WHAT: Tostitos Fiesta Bowl (42nd year)

WHERE: University of Phoenix Stadium, Glendale, Ariz.

WHEN: Jan. 1 at 8:30 p.m. ET

WHY: Head coach George O’Leary went 0-11 in his first season at UCF. Ten years later, the No. 15 Knights are 11-1 and have already secured their best season ever. This is a program that got its start back in 1979, which just so happens to be one year before the last time its opponent in the 2013 Fiesta Bowl — No. 6 Baylor — won a conference title.

Make no mistake: Neither team is used to playing in this rarefied air. The Bears are fresh off their first Big 12 title and, if not for a late-season loss to Oklahoma State, they would be playing in the BCS title game against Florida State, not Auburn.

UCF will have its hands full trying to stop one of the great offenses in college football history. Baylor averages 53.5 points and 624 yards per game. Quarterback Bryce Petty has thrown for 3,844 yards with 30 touchdowns and just two interceptions. The Bears are dangerous on the ground, too, with 1,000-yard rusher Lache Seastrunk and 862-yard rusher Shock Linwood.

Baylor is vastly improved on defense. The Bears finished 17th in total defense and 20th in total defense after finishing 113th and 123rd, respectively, in those categories last season.

So the odds are stacked a little bit against the Knights, but UCF is a very good team in its own right.

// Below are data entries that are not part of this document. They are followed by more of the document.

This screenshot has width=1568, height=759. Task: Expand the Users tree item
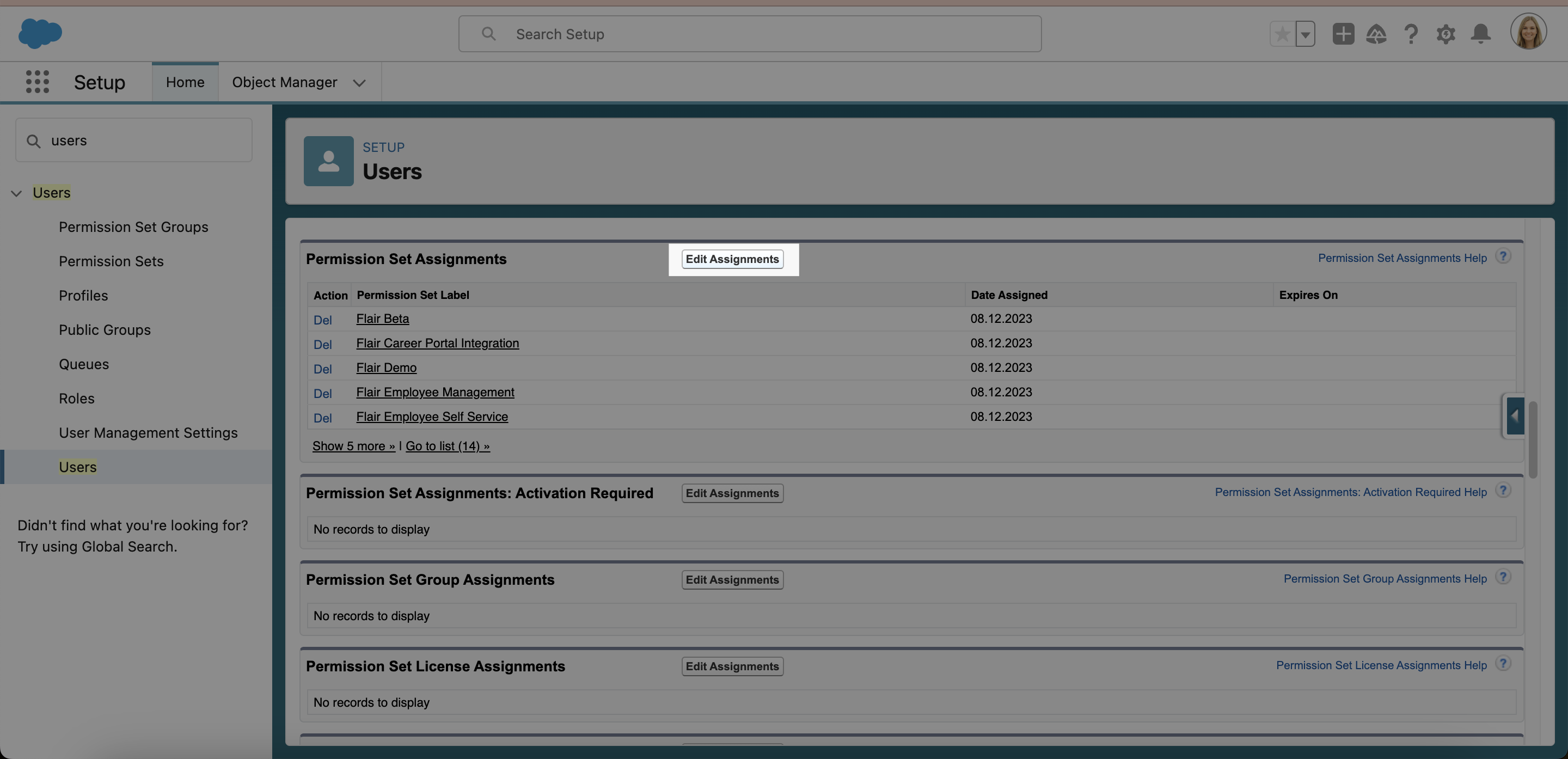[x=15, y=192]
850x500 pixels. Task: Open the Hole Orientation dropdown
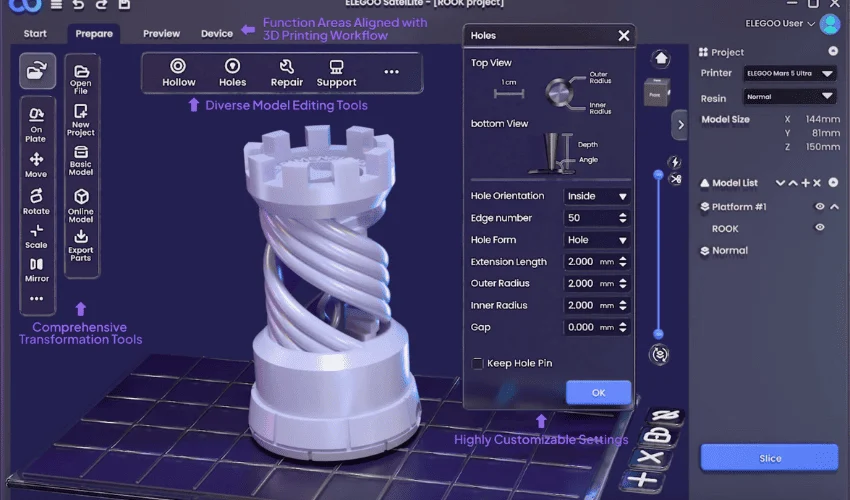(x=597, y=196)
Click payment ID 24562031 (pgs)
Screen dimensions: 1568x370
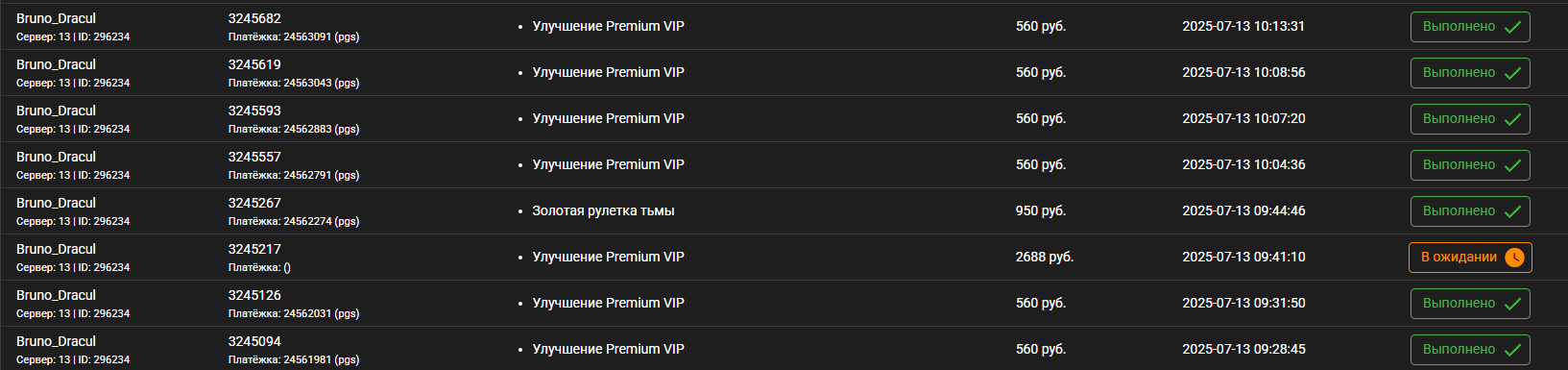322,313
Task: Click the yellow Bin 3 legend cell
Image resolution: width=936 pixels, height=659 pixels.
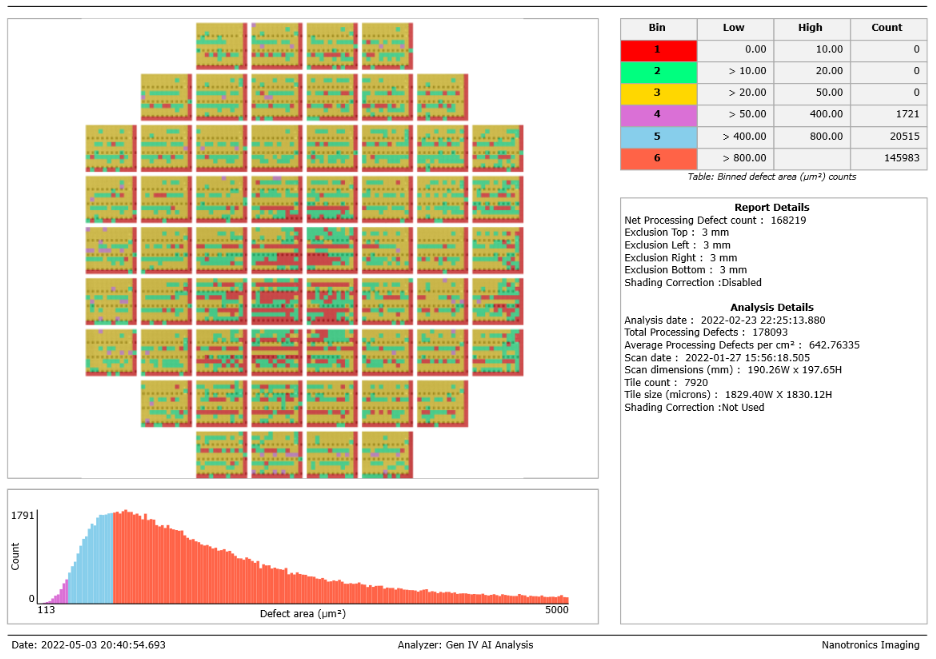Action: (658, 93)
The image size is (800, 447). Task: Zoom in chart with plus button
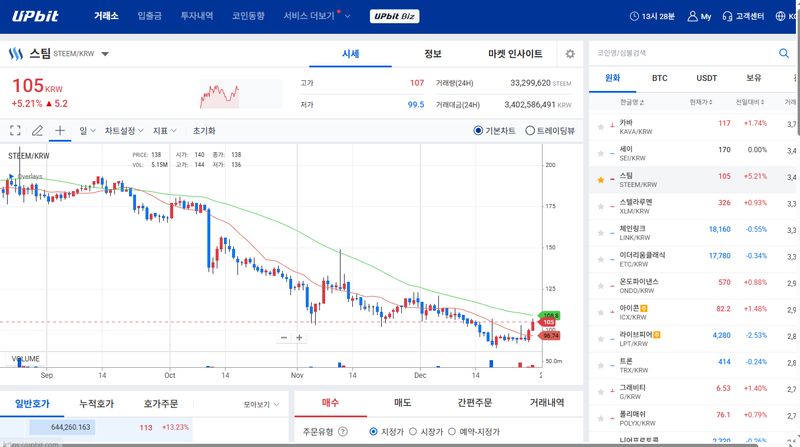coord(299,337)
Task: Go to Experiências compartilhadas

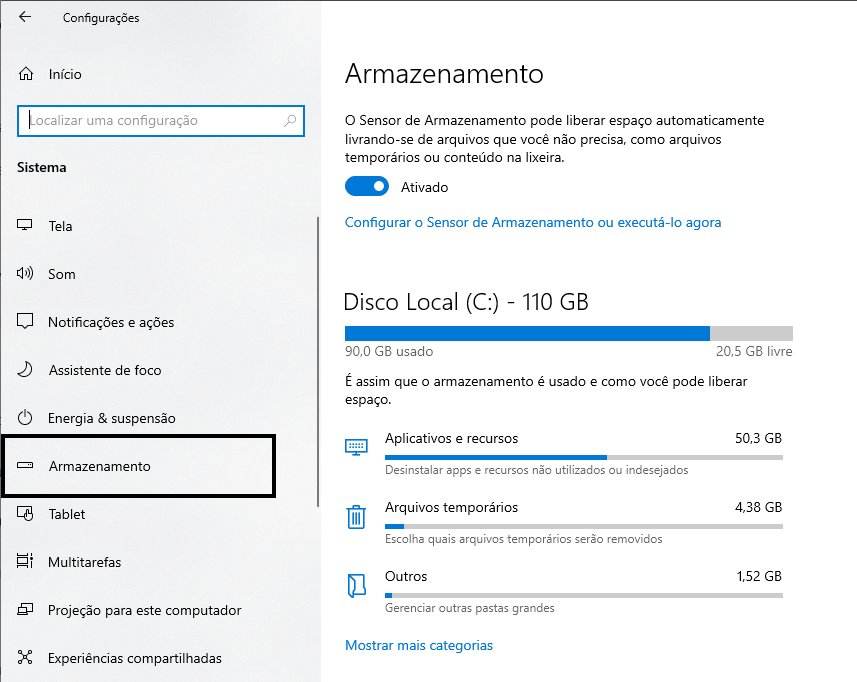Action: coord(135,658)
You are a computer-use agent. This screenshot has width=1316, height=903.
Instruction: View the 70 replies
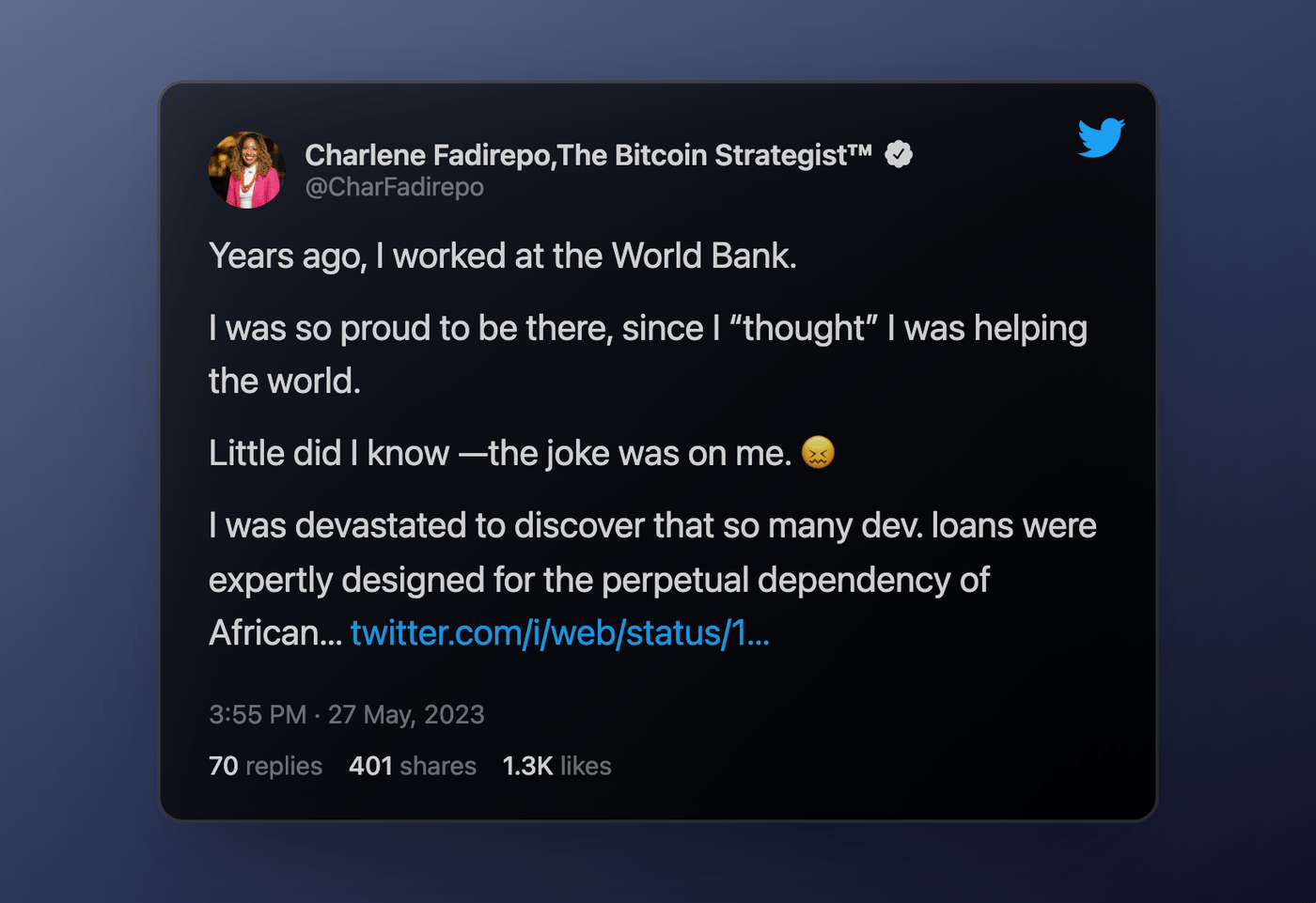point(266,766)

Quarterback Blake Bortles is a first-round NFL prospect after throwing for 3,280 yards and 22 touchdowns and rushing for 179 yards and five scores. He’s a tough leader who has complete command of the UCF offense. Storm Johnson rushed for 1,015 yards and 11 scores to lead the ground game.

The Knights defense is also underrated, finishing in the national top 20 in both total and scoring defense. They’ll need to get some early stops if UCF is to have a shot in this one.

Baylor is the big favorite here and for good reason. The Bears offense is special and hasn’t really been stopped all season (though it has been slowed down). UCF will put up a battle, but Baylor will pull away by the third quarter and grab its first BCS bowl win.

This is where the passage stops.